§ **AIM OF THE EXERCISE**: All of the data below should come back exactly as written, minus its images.

§ **RECORD SET**:

___

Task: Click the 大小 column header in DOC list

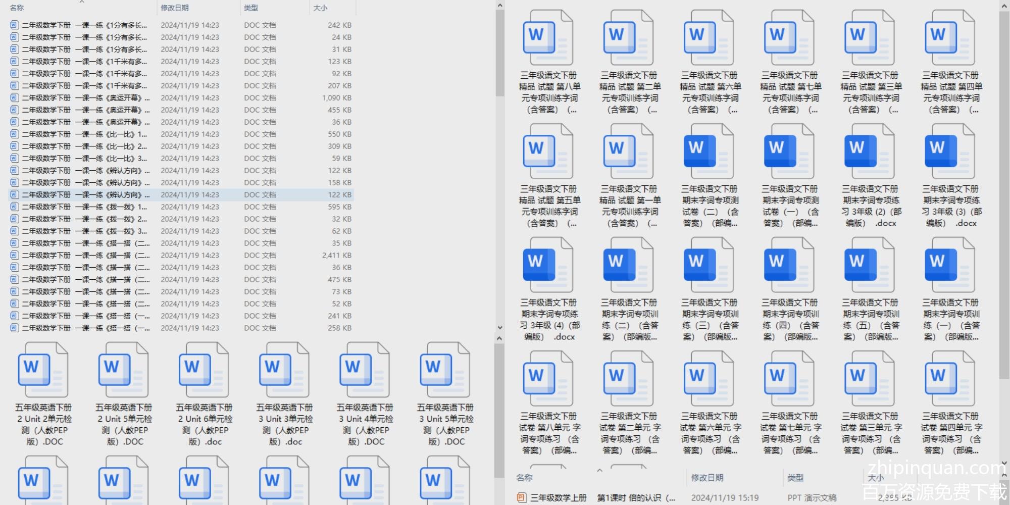Action: 320,8
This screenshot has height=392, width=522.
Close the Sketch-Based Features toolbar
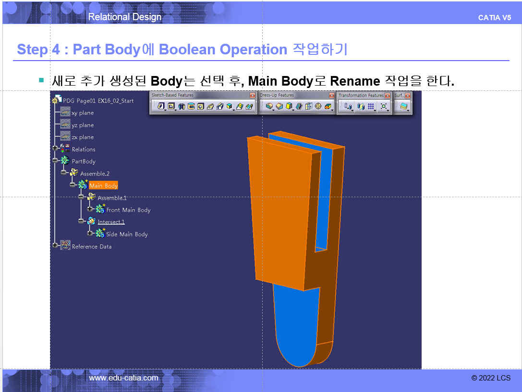[252, 95]
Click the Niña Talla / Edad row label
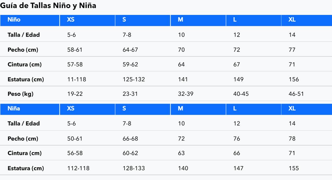 (x=23, y=124)
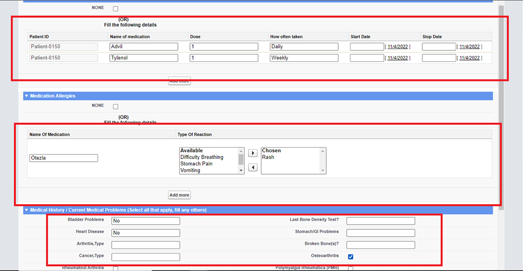This screenshot has width=523, height=271.
Task: Click the Otezla medication name field
Action: coord(64,158)
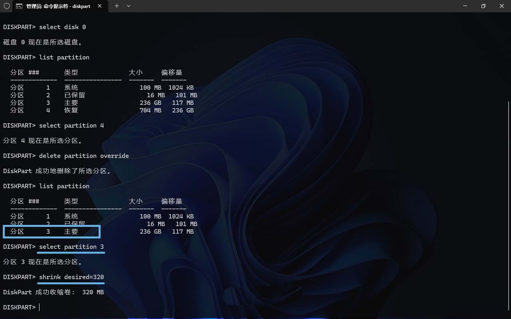Click the DiskPart 成功收缩卷 320 MB message
Screen dimensions: 511x319
(53, 292)
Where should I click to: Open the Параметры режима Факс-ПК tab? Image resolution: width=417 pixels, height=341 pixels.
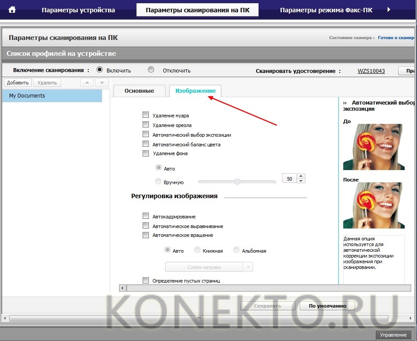tap(326, 10)
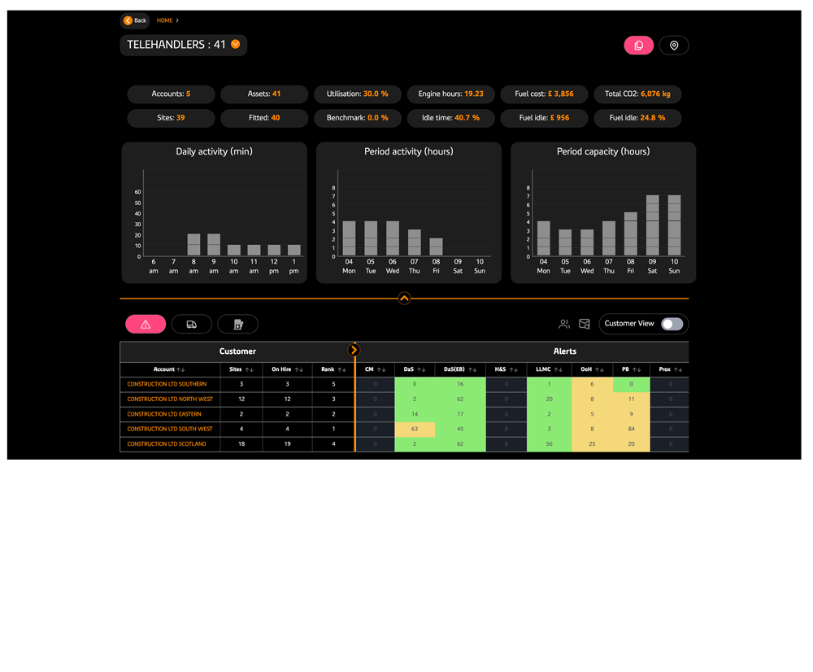Click the Saturday 09 bar in Period capacity

pos(652,225)
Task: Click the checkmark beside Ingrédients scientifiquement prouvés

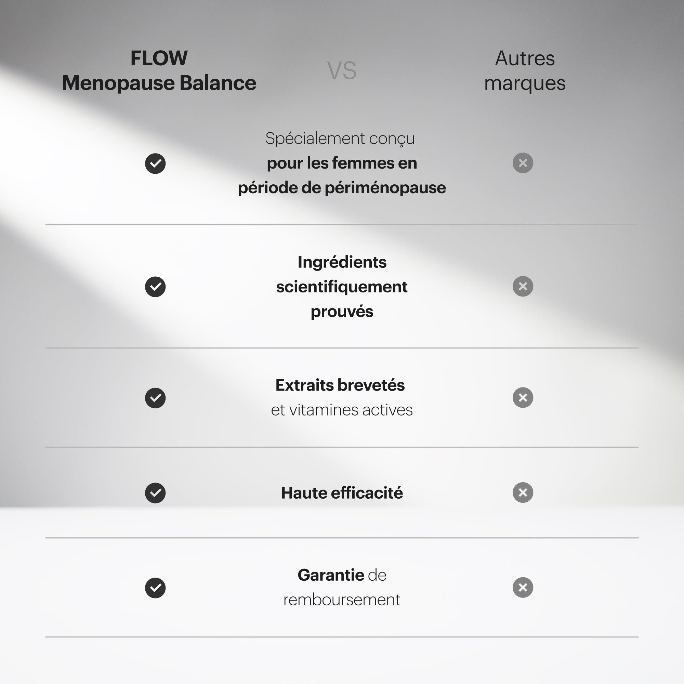Action: [155, 287]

___

§ **EXERCISE RESPONSE**:
Task: Click the 大小 column header in DOC list

Action: 320,8
This screenshot has height=392, width=522.
Close the Sketch-Based Features toolbar
[252, 95]
Click the Niña Talla / Edad row label
 (x=23, y=124)
This screenshot has width=523, height=271.
Task: Click the Otezla medication name field
Action: coord(64,158)
Click the DiskPart 成功收缩卷 320 MB message
Screen dimensions: 511x319
(53, 292)
Where should I click to: Open the Параметры режима Факс-ПК tab? Image resolution: width=417 pixels, height=341 pixels.
tap(326, 10)
Click the Saturday 09 bar in Period capacity

pos(652,225)
Task: Click the checkmark beside Ingrédients scientifiquement prouvés

Action: [155, 287]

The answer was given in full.